このうち実物商品のオンライン小売総額は11兆9600億元で同6.2%増だった。これは社会消費財の小売総額の27.2%を占めている。前年に比べ2.7ポイントの増加となっており、消費を牽引する役割は一層顕在化している様子がうかがえる。

2022年のオンライン小売市場には次のような5つの特徴がみてとれる。

まず1つ目は、売上額が2桁の伸び率を見せている商品が複数あることだ。同報告が対象としている18の商品分類のうち8つが2桁成長となっており、特に金銀宝飾品は同27.3%増、たばこ・酒は同19.1%増となっている。

2つ目に東北地域や中部地域の伸び率が比較的早いことが挙げられる。東北地域のオンライン小売総額は同13.2%増で、全国平均に比べて9.2ポイントも高かった。同様に中部地域は同8.7%増で、こちらも全国平均に比べて4.7ポイント高かった。逆に東部地域は同3.8%増、西部地域は同3.0%増と全国平均を下回る伸び率にとどまっている。

3つ目は、農産品のオンライン小売が好調に伸びていることだ。全国の農産品のオンライン小売総額は5313億8000万元で、同9.2%増となった。なお、全国の農村におけるオンライン小売総額は2兆1700億元で、同3.6%増加した。このうち実物商品の小売総額は1兆9900億元で同4.9%増だった。

4つ目に越境ECの急速な発展が挙げられる。税関総署によれば、B2Bを含む越境ECの輸出入総額は2兆1100億元で、同9.8%増加した。このうち中国からの輸出は1兆5500億元で同11.7%増、海外から中国への輸入は5600億元で同4.9%増だった。

5つ目にオンライン小売の新業態や新モデルの登場がある。重点観測対象となっているECプラットフォームだけでもライブコマースの番組配信は累計1.2億回にのぼり、視聴者は延べ1兆1000億人に達した。ライブコマースで販売された商品は9500万アイテム、ライブコマースの出演者は、頻繁に出演している人だけで110万人いるとみられる。

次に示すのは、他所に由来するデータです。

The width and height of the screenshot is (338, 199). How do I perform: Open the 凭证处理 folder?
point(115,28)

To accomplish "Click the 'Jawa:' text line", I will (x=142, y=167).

2023年のオンライン小売市場の発展見通しについて、同報告では次の3つの観点を挙げている。

まず、市場規模の拡大が継続する見通しであること。2023年はオンライン小売モデルの革新を繰り返しながら、市場がさらに拡大することが予想され、オンライン小売が消費の回復を加速させることが期待されている。

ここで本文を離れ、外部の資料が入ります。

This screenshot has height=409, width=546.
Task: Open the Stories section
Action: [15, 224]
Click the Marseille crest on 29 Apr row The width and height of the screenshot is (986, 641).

次に、新しいビジネスモデルの多様な展開が進むとみられる。例えば農村EC、越境EC、ライブコマースなどの新しいビジネスモデルがさらに細分化して多様化し、ライブコマースを活用する産業やカテゴリーが拡大することが予想される。

最後に、オンライン小売市場を取り巻く産業環境の最適化が継続することが期待される。2023年の中央一号文書では、初めて「インスタントリテール(即時零售)」に言及している。インスタントリテールとは、ECサイトで注文した数時間後には手元に届くという新しいオンライン小売のビジネスモデルを指し、中央一号文書では、特に県や郷といった地方の農村地域においてECや物流配送体系の整備を加速するよう指示している。

なお商務部は、2023年2月13日に「電子商取引物流におけるグリーン包装技術・管理規範(意見募集稿)」を公開し、意見公募を行った。

本規範は、EC企業、EC商品を扱う物流企業、包装材の生産メーカーに適用される。主な内容としては、物流用のコンテナ類や包装材は無毒無害なものとし、紙、プラスチック、金属、木材、接着剤、インクのそれぞれについて成分の上限値等を細かく定めている。さらにサイズや薄さ、再利用やリサイクルを見越した製造設計、循環利用の最低回数等を定めている。

また、包装材の減量や過剰包装の禁止、循環利用するための管理方法、リサイクルの具体的な方法についても規定している。

オンライン小売市場の成長を促すと同時に、商品の配送には欠かせない物流用コンテナや段ボール箱、プラスチックバッグといった包装材の減量やリサイクルを強化する方針も明らかになっており、持続可能な市場の成長に当局も配慮している様子がうかがえる。